| Screenshot grounding data |

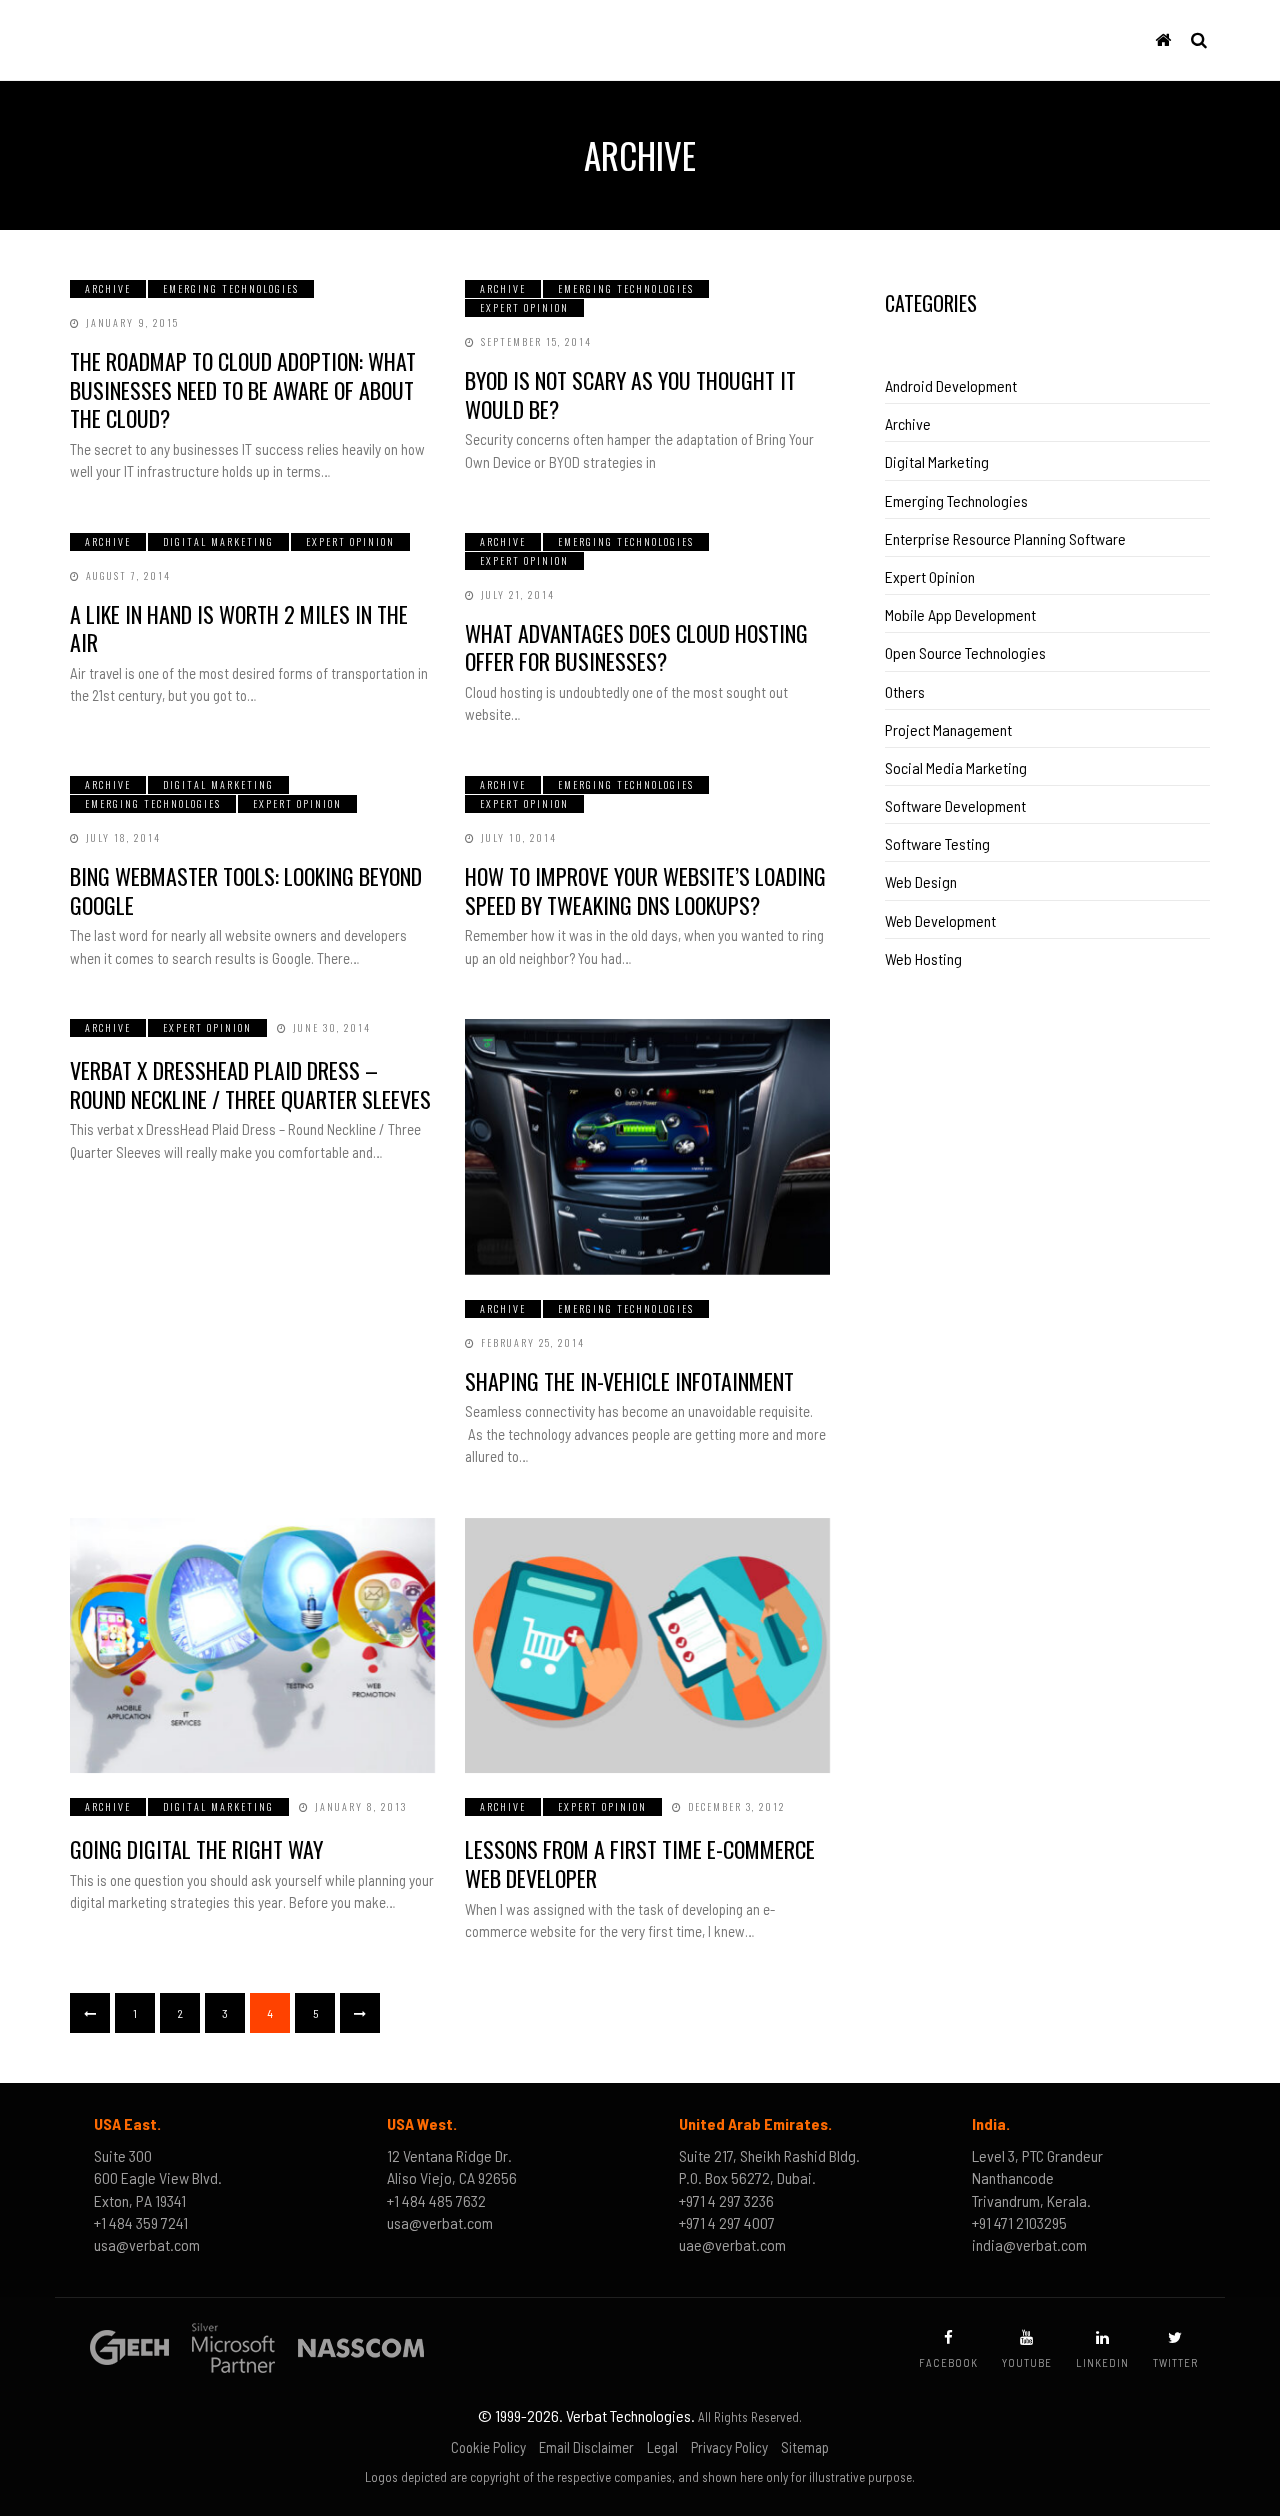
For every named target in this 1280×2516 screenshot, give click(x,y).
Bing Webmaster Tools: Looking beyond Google (246, 890)
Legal (662, 2447)
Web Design (921, 881)
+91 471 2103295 (1019, 2222)
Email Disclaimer (586, 2447)
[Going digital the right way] (252, 1646)
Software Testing (937, 843)
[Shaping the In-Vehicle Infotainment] (647, 1147)
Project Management (948, 729)
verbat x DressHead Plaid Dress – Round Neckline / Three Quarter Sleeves (250, 1084)
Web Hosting (923, 958)
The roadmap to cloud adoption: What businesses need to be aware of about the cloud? (243, 389)
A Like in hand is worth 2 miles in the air (239, 628)
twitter (1175, 2362)
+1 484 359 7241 (141, 2222)
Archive (108, 288)
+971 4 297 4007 (727, 2222)
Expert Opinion (524, 307)
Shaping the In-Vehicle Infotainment (629, 1381)
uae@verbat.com (732, 2244)
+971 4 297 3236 (726, 2200)
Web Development (940, 920)
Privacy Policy (729, 2447)
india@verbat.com (1029, 2244)
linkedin (1102, 2362)
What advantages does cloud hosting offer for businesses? (636, 647)
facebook (948, 2362)
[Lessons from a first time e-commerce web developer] (647, 1646)
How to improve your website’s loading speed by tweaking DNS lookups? (645, 890)
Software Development (955, 805)
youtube (1027, 2362)
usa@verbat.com (147, 2244)
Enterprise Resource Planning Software (1005, 538)
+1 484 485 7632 (436, 2200)
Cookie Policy (488, 2447)
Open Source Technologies (965, 652)
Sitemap (805, 2447)
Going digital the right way (196, 1849)
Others (905, 691)
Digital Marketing (218, 541)
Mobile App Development (960, 614)
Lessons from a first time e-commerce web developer (640, 1863)
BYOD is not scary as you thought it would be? (630, 394)
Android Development (951, 385)
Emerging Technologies (231, 288)
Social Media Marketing (956, 767)
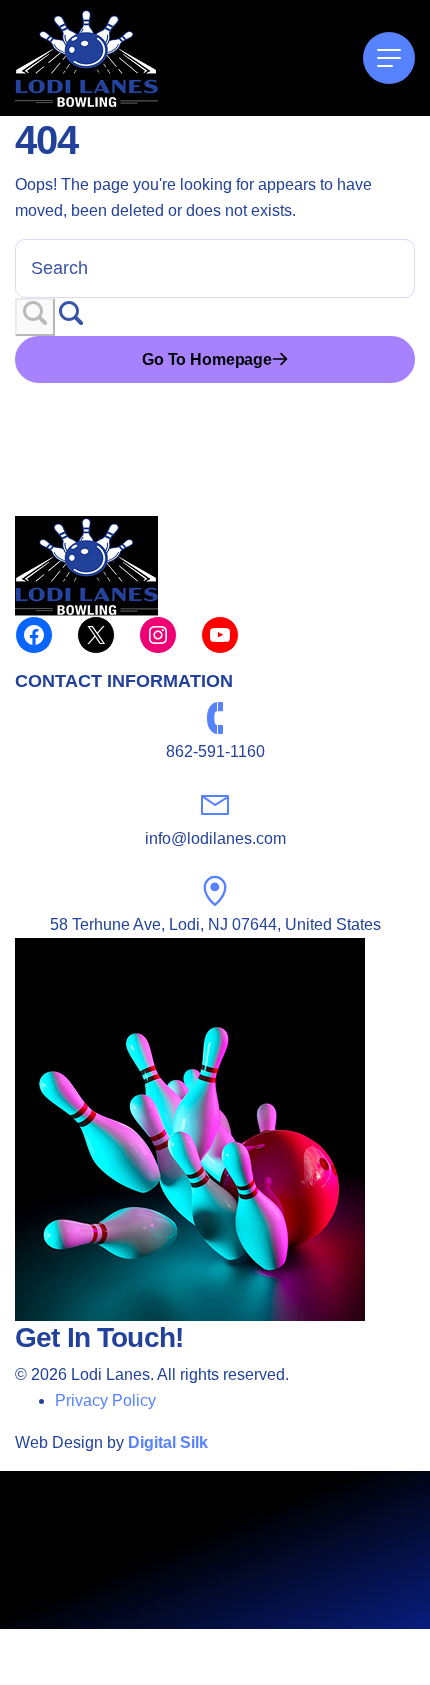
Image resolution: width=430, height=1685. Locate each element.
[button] (35, 317)
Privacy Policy (105, 1400)
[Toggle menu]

| What the exercise asks |
Leaving every picture out, return the lines from the one containing "Privacy Policy (729, 2447)" through the last line of the records exactly.

| Result of the exercise |
Privacy Policy (729, 2447)
india@verbat.com (1029, 2244)
linkedin (1102, 2362)
What advantages does cloud hosting offer for businesses? (636, 647)
facebook (948, 2362)
[Lessons from a first time e-commerce web developer] (647, 1646)
How to improve your website’s loading speed by tweaking DNS lookups? (645, 890)
Software Development (955, 805)
youtube (1027, 2362)
usa@verbat.com (147, 2244)
Enterprise Resource Planning Software (1005, 538)
+1 484 485 7632 (436, 2200)
Cookie Policy (488, 2447)
Open Source Technologies (965, 652)
Sitemap (805, 2447)
Going digital the right way (196, 1849)
Others (905, 691)
Digital Marketing (218, 541)
Mobile App Development (960, 614)
Lessons from a first time e-commerce web developer (640, 1863)
BYOD is not scary as you thought it would be? (630, 394)
Android Development (951, 385)
Emerging Technologies (231, 288)
Social Media Marketing (956, 767)
Image resolution: width=430, height=1685. Locate each element.
[button] (35, 317)
Privacy Policy (105, 1400)
[Toggle menu]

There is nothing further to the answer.